*Challenge*. Please copy out the test automation workflow text below, starting with "Robot Framework E2E" and going on through "truth for versions.", changing "high-quality" to "reliable".

*Text passage*.

- - -

Robot Framework E2E Test Automation Workflow

You add comprehensive, high-quality Robot Framework tests (Browser library) to codebases.

Plugins

This workflow is authored against the plugins pinned in workflow.json. The markdown lists the plugin surfaces, while workflow.json remains the source of truth for versions.

Plugin	Skills Used Here
agent-web-interface	agent-web-interface-guide
app-exploration	map-feature-scope, capture-feature-evidence
test-analysis	plan-test-coverage, generate-test-cases, review-test-cases
robot-automation	add-robot-tests, analyze-test-codebase, write-robot-code, review-test-code, review-robot-best-practices, fix-flaky-tests

Skills

Load the relevant skill before each activity, and err on the side of loading a skill whenever the task even partially overlaps its scope. Skills carry the implementation knowledge — browser interaction discipline, selector strategies, wait idioms, anti-patterns, code templates, review gates, and repair workflow — so do not rely on memory or ad hoc reasoning when a listed skill applies.

- - -

[Word and item position data]
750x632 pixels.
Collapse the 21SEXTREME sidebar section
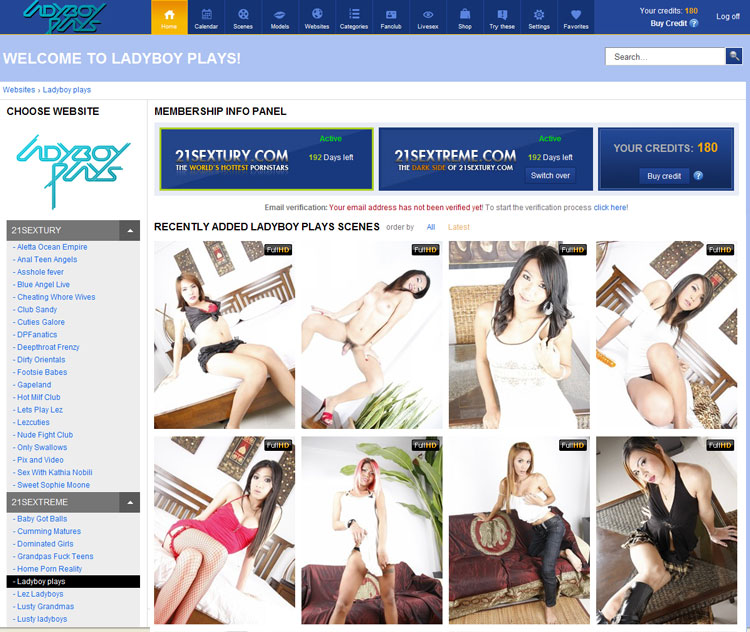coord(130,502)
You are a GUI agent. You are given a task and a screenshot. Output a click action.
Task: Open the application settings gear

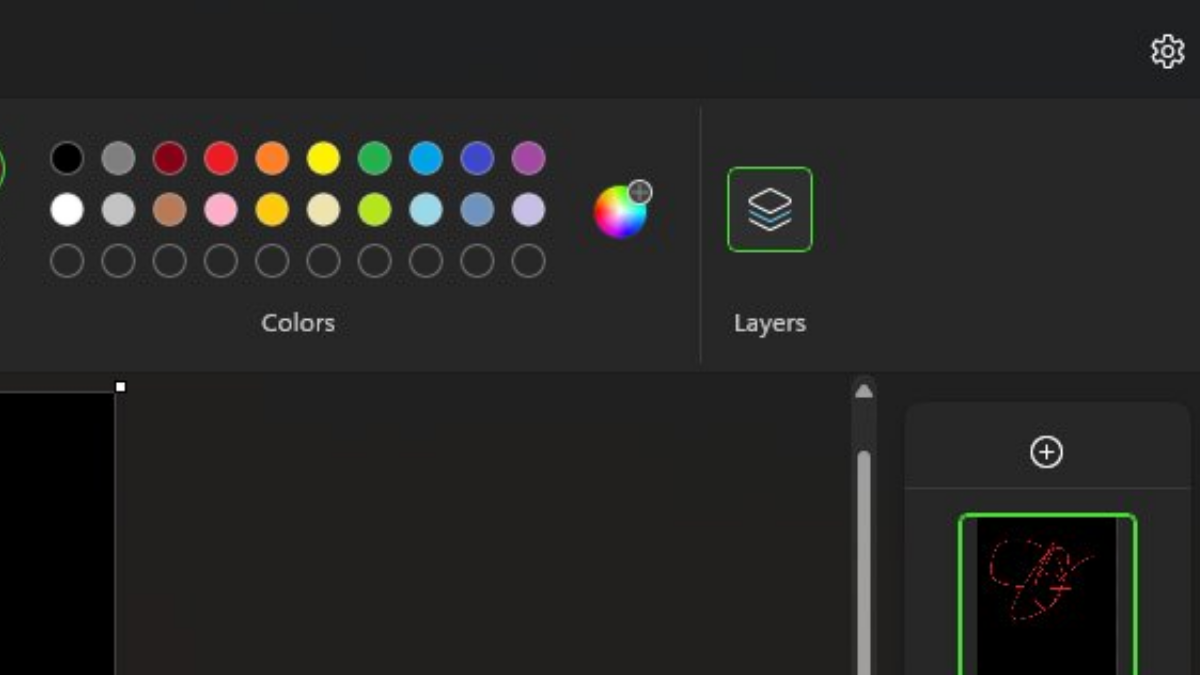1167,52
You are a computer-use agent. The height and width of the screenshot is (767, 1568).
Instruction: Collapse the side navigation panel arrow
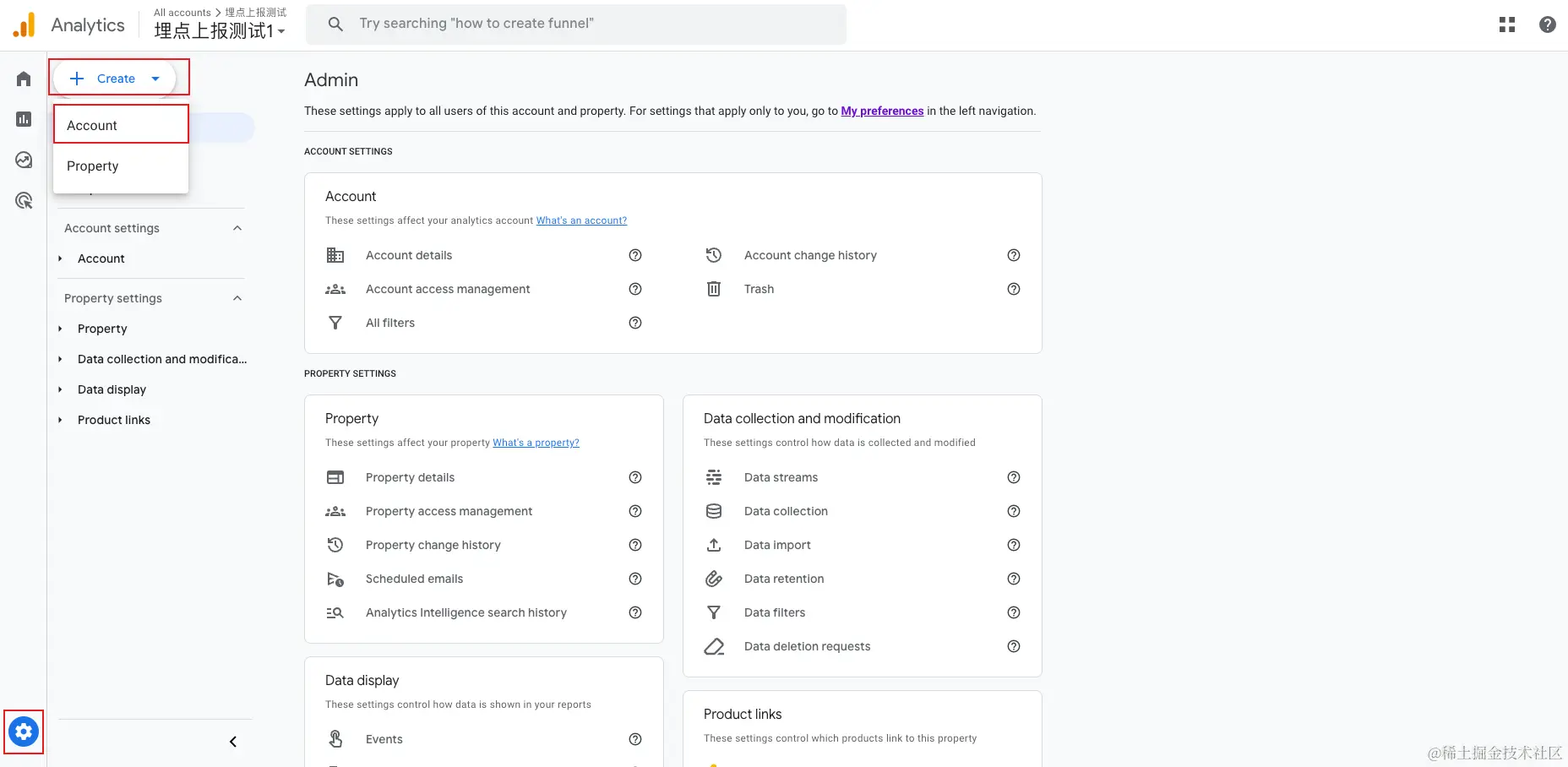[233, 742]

- - -

*Task solution*.
Robot Framework E2E Test Automation Workflow

You add comprehensive, reliable Robot Framework tests (Browser library) to codebases.

Plugins

This workflow is authored against the plugins pinned in workflow.json. The markdown lists the plugin surfaces, while workflow.json remains the source of truth for versions.